Download web-scale-language-independent-cataloging-of-noisy-product-listings-for-e-commerce.pdf

Web-Scale Language-Independent Cataloging of Noisy Product Listings for E-Commerce related documents

Historical Development of the Offshore Industry

17 Pages · 2017 · 1.28 MB · English

other by vertical wings (hydrofoils) on either side of the streamer array. The existing 2D vessels created a very wide, open back deck for hydrofoils, steamers, and air gun operations. 3 DRILLING Studies, Delft. FURTHER READING. Intermountain Oil and Gas BMP Project (2014) The Development.

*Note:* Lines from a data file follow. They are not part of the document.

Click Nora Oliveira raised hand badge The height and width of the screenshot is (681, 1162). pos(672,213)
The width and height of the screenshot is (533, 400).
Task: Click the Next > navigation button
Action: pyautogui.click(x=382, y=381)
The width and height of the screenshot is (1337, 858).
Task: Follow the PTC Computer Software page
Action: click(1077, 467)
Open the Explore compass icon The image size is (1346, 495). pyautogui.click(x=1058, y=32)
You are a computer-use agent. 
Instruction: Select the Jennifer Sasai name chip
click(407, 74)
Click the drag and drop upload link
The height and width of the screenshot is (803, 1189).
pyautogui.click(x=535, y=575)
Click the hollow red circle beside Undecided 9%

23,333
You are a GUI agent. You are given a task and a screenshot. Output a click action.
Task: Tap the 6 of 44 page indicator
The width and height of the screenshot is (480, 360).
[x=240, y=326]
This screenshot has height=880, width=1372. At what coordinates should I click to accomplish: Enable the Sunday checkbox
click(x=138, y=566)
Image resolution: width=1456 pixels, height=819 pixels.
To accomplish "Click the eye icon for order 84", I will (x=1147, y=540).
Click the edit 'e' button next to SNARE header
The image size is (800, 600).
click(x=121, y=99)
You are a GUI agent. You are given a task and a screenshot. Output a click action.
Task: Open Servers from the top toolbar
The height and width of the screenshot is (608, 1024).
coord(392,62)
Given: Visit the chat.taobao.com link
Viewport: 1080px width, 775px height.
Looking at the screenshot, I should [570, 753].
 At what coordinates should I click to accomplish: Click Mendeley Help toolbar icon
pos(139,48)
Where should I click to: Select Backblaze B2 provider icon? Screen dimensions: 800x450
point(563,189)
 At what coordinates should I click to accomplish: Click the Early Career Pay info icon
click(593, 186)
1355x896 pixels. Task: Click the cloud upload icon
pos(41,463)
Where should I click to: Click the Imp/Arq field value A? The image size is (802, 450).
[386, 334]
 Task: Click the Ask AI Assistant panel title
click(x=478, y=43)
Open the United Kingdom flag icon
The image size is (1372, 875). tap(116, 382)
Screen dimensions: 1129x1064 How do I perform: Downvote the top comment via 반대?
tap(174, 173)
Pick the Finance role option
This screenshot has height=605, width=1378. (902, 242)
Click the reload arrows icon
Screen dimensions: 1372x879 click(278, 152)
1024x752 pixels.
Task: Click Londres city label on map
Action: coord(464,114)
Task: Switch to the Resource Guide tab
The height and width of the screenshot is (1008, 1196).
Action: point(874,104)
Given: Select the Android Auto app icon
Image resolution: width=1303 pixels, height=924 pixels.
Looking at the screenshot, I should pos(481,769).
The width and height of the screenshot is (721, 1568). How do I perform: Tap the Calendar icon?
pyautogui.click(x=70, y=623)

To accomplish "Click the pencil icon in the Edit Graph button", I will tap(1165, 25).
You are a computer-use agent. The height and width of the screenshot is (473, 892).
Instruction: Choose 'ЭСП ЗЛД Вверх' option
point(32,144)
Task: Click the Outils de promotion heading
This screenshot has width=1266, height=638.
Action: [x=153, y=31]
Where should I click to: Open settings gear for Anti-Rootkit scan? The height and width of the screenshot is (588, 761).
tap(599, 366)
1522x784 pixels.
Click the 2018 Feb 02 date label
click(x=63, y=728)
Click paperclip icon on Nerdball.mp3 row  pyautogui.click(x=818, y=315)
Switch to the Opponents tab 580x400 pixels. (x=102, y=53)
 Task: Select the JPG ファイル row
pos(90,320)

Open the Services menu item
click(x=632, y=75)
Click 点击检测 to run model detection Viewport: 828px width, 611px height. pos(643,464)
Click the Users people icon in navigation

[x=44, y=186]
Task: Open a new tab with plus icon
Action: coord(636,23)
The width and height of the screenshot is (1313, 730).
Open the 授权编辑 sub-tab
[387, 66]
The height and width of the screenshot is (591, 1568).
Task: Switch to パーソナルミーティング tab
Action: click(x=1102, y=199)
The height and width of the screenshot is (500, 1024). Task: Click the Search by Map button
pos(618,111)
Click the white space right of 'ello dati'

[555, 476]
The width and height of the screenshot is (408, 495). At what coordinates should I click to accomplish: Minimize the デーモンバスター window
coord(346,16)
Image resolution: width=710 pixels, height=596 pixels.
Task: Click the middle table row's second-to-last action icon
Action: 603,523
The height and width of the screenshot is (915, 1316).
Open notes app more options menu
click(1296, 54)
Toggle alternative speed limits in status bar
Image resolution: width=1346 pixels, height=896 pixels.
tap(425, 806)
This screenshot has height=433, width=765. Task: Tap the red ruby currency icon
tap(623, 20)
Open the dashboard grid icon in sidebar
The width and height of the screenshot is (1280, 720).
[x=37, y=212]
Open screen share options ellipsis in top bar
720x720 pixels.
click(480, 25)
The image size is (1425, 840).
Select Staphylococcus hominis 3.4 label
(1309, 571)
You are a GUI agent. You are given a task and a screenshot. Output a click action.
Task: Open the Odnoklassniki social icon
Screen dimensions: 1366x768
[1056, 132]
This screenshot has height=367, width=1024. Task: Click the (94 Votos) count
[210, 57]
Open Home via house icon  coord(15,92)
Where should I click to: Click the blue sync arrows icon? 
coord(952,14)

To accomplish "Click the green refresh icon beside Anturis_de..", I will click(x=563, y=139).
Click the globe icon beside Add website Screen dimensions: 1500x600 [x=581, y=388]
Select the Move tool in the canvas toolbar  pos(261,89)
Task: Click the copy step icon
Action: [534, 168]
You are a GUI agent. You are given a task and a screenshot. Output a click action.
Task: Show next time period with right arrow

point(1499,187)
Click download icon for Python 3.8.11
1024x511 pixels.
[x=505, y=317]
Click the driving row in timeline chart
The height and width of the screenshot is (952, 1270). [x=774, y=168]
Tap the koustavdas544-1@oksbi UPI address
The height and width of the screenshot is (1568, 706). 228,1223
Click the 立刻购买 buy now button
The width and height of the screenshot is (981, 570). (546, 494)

Chirls to Outline Agenda for 2005 as He Becomes Bar's 78th Chancellor

24 Pages · 2004 · 1.41 MB · English

year your Bar Association leaders have conducted Copy Editor. Kate Maxwell from 5 to 7 p.m. in the Grand Ballroom of the Park Hyatt Philadelphia at the. Bellevue it into a multi-level social services ag- ency and by Mayor John F. Street as DHS com- .. Defense Counsel; Brehon Law Society,.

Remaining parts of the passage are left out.